A delayed chemically induced tumorigenesis in Brca2 mutant mice

BRCA2 is a breast cancer susceptibility gene. Germline mutations of BRCA2 account for about 10-30% of familial breast cancer cases. Consistent with its tumor-suppressor activity, BRCA2 plays an important role in DNA repair. To assess the susceptibility of carriers of mutant BRCA2 to tumorigenesis induced by DNA-damaging carcinogens, we generated a Brca2 knockout mouse strain and studied its susceptibility to chemically induced tumorigenesis.
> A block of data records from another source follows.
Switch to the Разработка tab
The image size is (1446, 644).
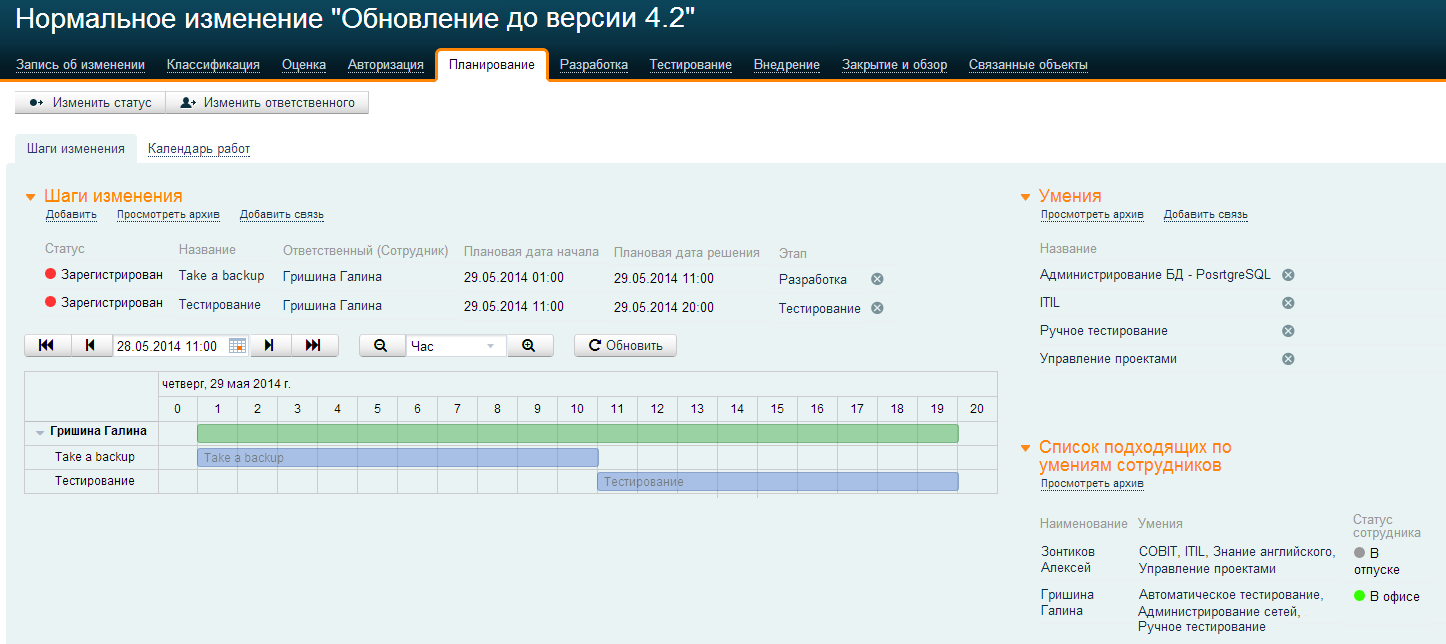pyautogui.click(x=593, y=65)
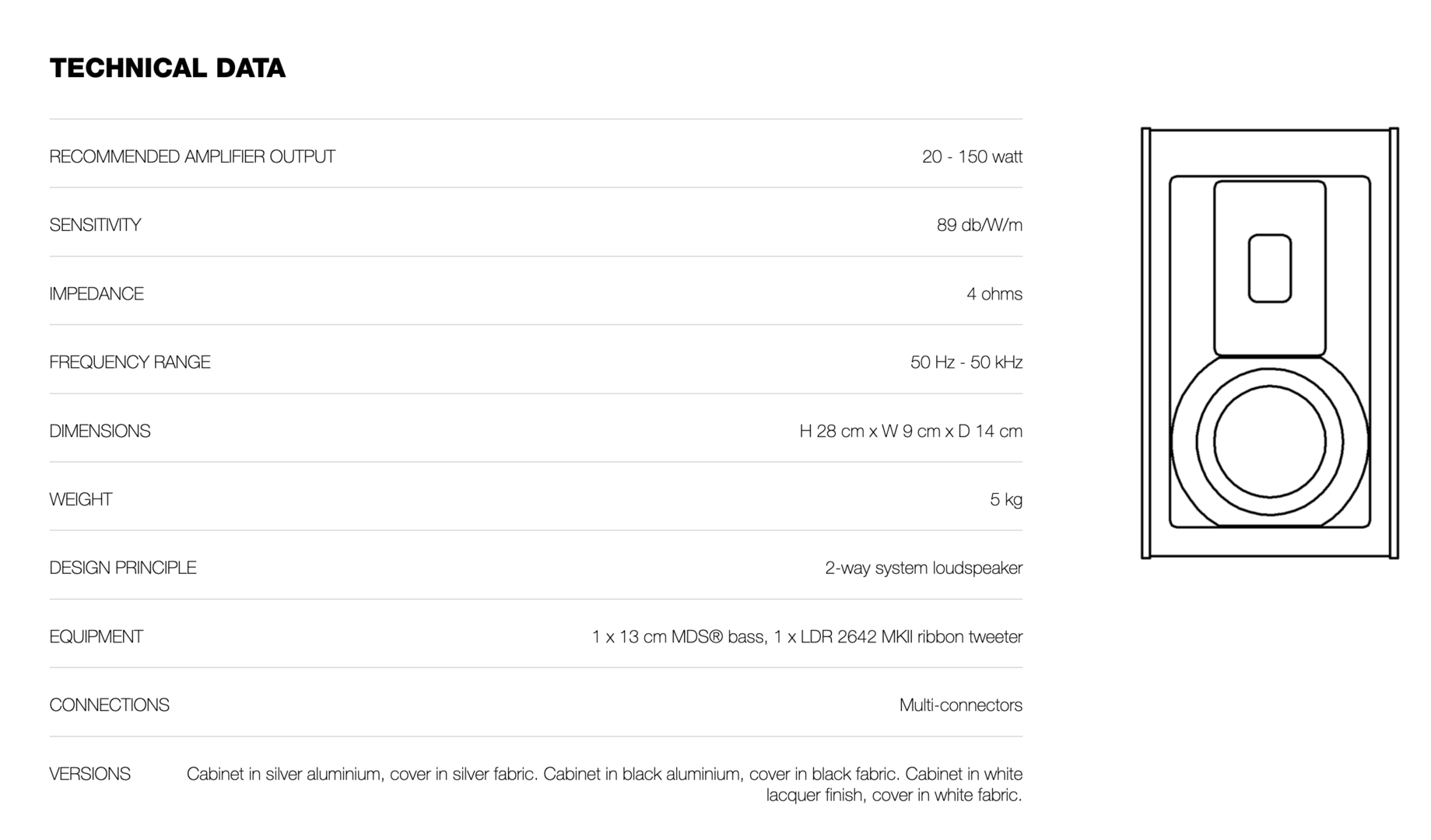Click the 4 ohms value
1431x840 pixels.
click(x=994, y=294)
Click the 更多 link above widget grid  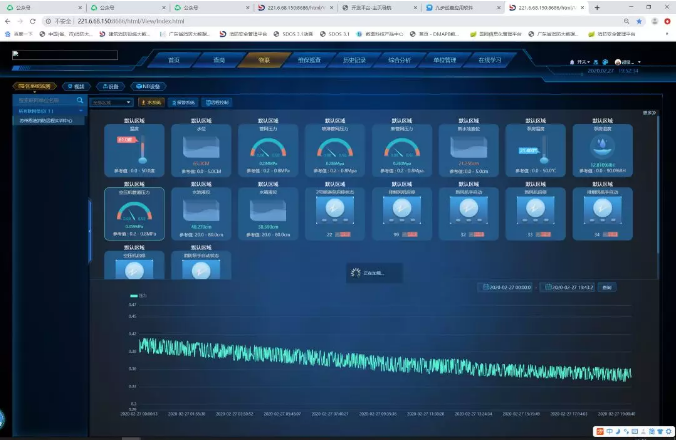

Similar to previously reported Brca2 knockout mice, our Brca2^-/- embryos die at E8.5-9.5, while the Brca2^+l- mice are tumor-free and fertile. Unexpectedly, Brca2^+l- mice developed tumors slower than did their wild-type littermates when treated with a potent carcinogen 7,12-dimethylbenz[a] anthracene (DMBA). In vitro experiments showed that Brca2^+l- mouse cells and Capan-1 cells, a human pancreatic cancer cell line deficient of BRCA2, were more sensitive to DMBA-induced apoptosis, than were Brca2^+l+ mouse cells and a derivative of Capan-1 cells that expressed exogenous wild-type BRCA2, respectively. Our results suggest that enhanced sensitivity of Brca2 mutant cells to DMBA-induced apoptosis at the dose of DMBA we used contributes to the delayed tumorigenesis of Brca2^+l- animals. This suggestion may also provide a rational explanation for a previous unexpected finding that cigarette smoking appears to reduce the breast cancer risk of BRCA2 mutation carriers.